Instructions to follow.
When you reach the line with "Tap green checkmark" in the listing below, transcribe it and each line after it up to and including the line with "The width and", exactly and with nothing else.
*** Records provided Section Begins ***
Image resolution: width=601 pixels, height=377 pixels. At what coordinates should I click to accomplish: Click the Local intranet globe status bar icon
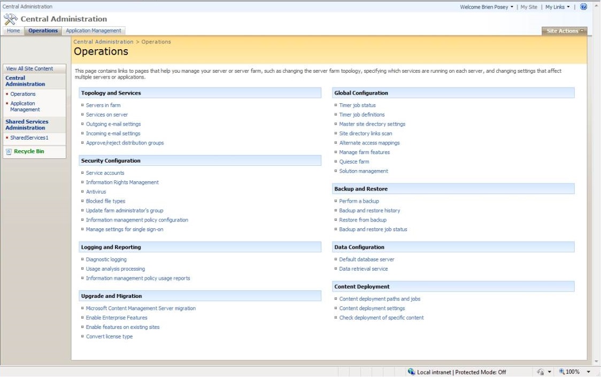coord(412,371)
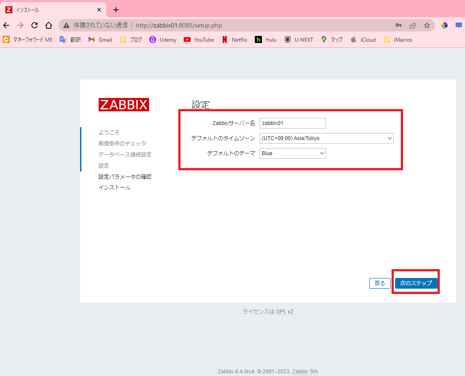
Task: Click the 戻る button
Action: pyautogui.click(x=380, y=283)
*** Records provided Section Ends ***
*** Records provided Section Begins ***
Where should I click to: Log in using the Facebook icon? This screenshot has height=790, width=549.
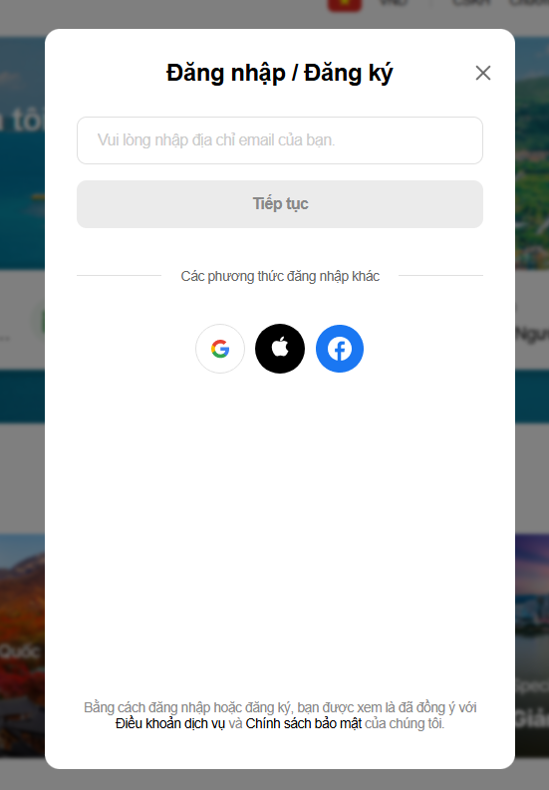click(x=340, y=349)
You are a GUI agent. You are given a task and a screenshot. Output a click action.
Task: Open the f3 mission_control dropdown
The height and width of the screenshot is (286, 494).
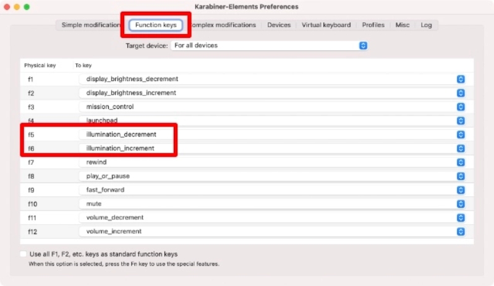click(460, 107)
*** Records provided Section Ends ***
*** Records provided Section Begins ***
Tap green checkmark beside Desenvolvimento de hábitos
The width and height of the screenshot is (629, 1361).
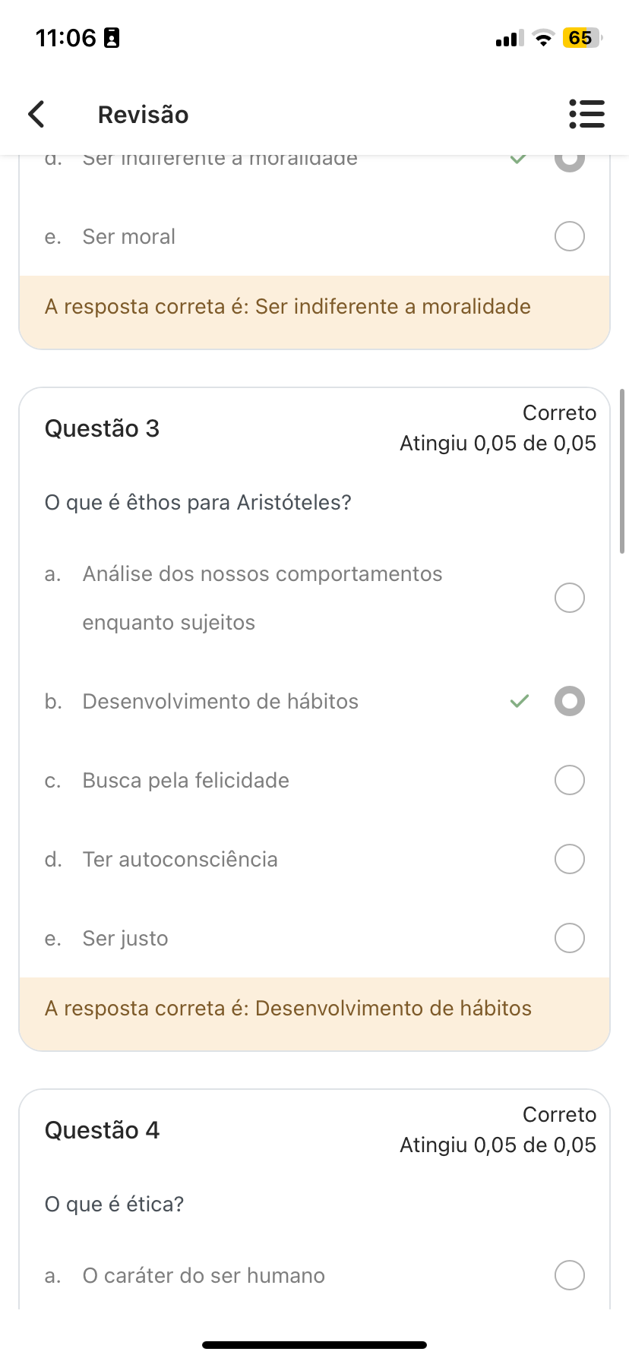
*** Records provided Section Ends ***
Exercise solution.
Tap green checkmark beside Desenvolvimento de hábitos
The width and height of the screenshot is (629, 1361).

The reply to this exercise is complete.